A fire broke out inside a Wendy's restaurant where police shot and killed Rayshard Brooks, a 27-year-old Black man, Friday night. Videos and photos from social media show protesters gathering outside the restaurant and the fire beginning inside the building just after 9:30 p.m. ET. Atlanta has now been the site of protests against police brutality for three consecutive weekends, inspired by the death of George Floyd in Minneapolis police custody on May 25.

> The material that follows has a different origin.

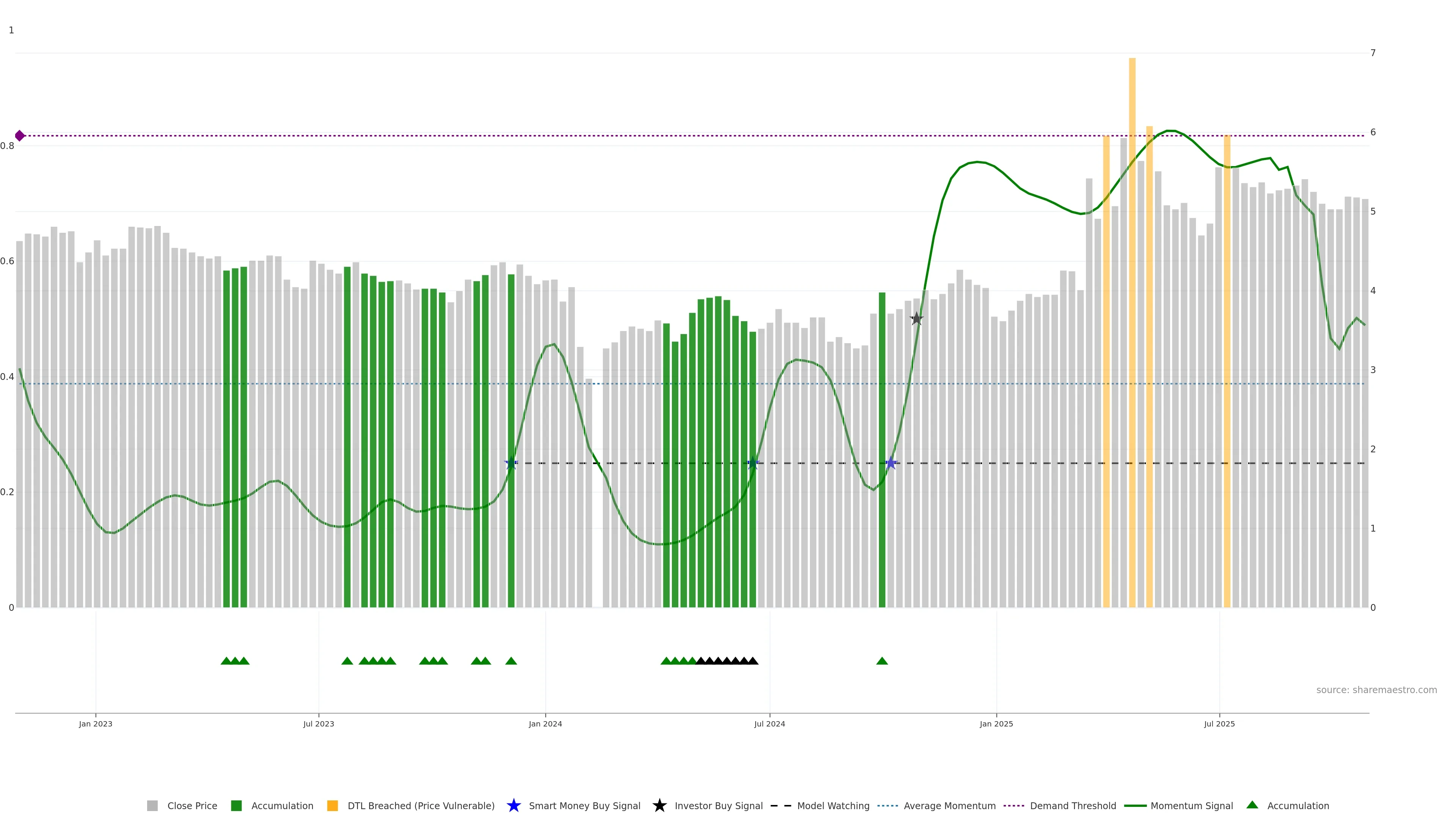This screenshot has width=1456, height=819.
Task: Toggle Momentum Signal legend entry
Action: (1191, 805)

Police arrived at the Wendy's at 125 University Ave. after 10:30 p.m. ET, when they received a complaint about a vehicle parked in a drive-thru lane. Police had Brooks take a sobriety test, which he allegedly failed. According to the Georgia Bureau of Investigation, surveillance footage from the restaurant shows there was a struggle and Brooks grabbed one of the officers' tasers. Brooks tried to flee and apparently turned to fire the taser at one of the officers. An officer shot Brooks, who died at a nearby hospital. The officer has not been identified.
On Saturday afternoon, Mayor Keisha Lance Bottoms said Atlanta Police Chief Erika Shields turned in her resignation. Bottoms said the shooting was an example of unnecessary use of deadly force and the officer has been fired. Another officer at the scene was placed on administrative duty, reports the Atlanta Journal-Constitution. Former Assistant Police Chief Rodney Bryant was hired to serve as interim police chief. Meanwhile, the GBI and Fulton County District Attorney Paul Howard are running their own independent investigations into the shooting.
The series of events during the day led to protests at night, including a gathering at the Wendy's where Brooks was killed. Protesters also marched onto the Interstate 85 and Interstate 75 connector, blocking traffic, reports CNN. Dozens of police vehicles were parked along the highway. Protest organizers asked people outside the Wendy's to go home.
Brooks' family hired attorneys L. Chris Stewart and Justin Miller after the shooting. During a press conference, Miller said the "first failing" he saw in the video was training. "If a Taser isn't a deadly weapon, it isn't a deadly weapon when I have it or anyone else has it. There were two officers, one of them. Their training failed him. Maybe the police chief needed to resign," Stewart said, reports the Journal-Constitution. Brooks' family said he left behind three daughters and a stepson.